TASK MATERIAL -

===

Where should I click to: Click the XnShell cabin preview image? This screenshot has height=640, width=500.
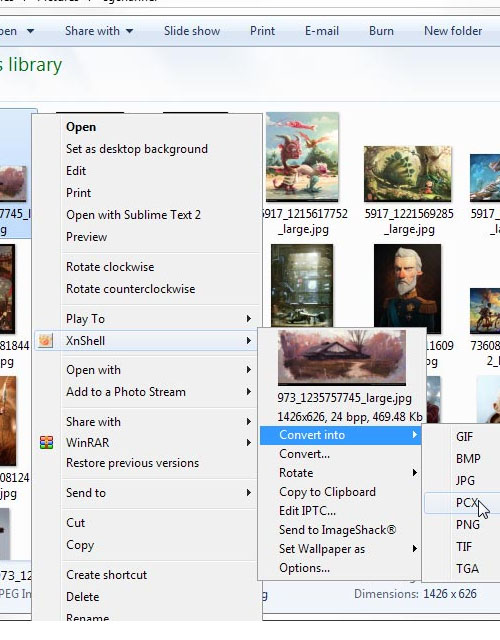click(342, 358)
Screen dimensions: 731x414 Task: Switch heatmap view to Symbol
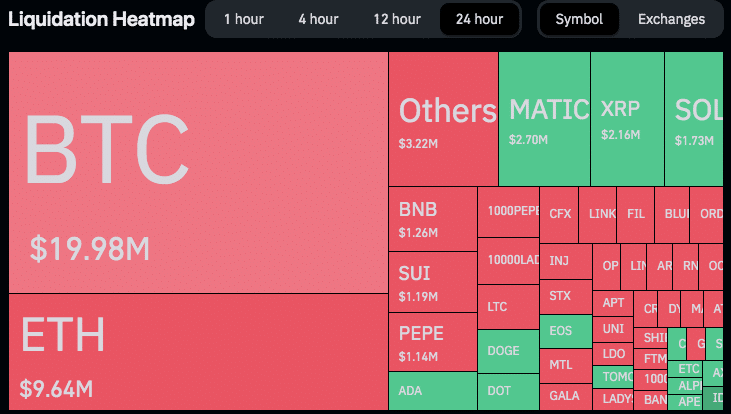579,19
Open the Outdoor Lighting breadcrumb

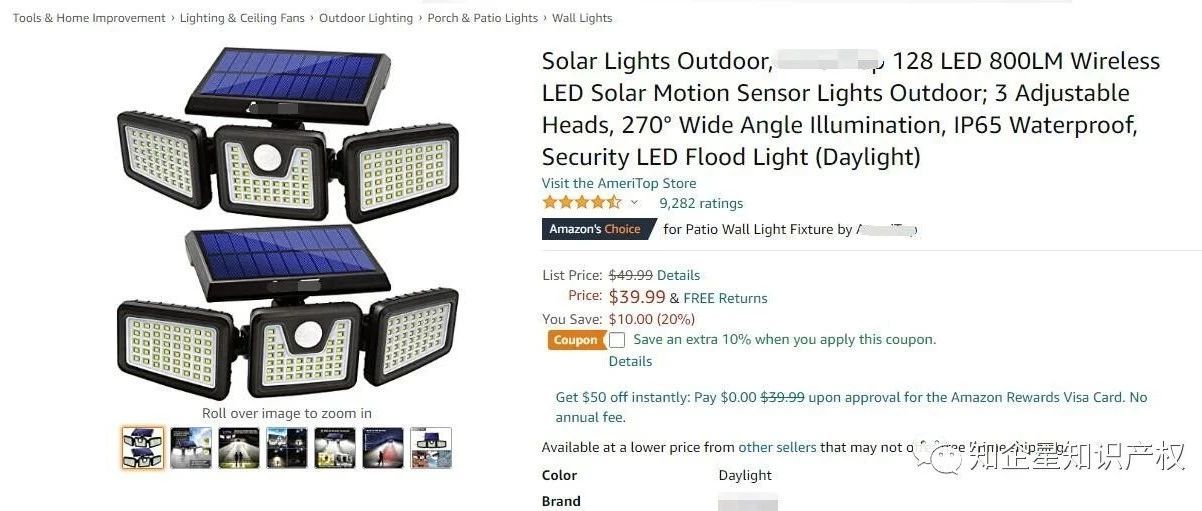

===

EXERCISE BRIEF - Begin at the line that contains "Screen dimensions: 731x414" and transcribe exactly, and only, each line through the final line of the data above, both included; the pictures do not go in.

ANSWER -
Screen dimensions: 731x414 Task: Switch heatmap view to Symbol
579,19
Open the Outdoor Lighting breadcrumb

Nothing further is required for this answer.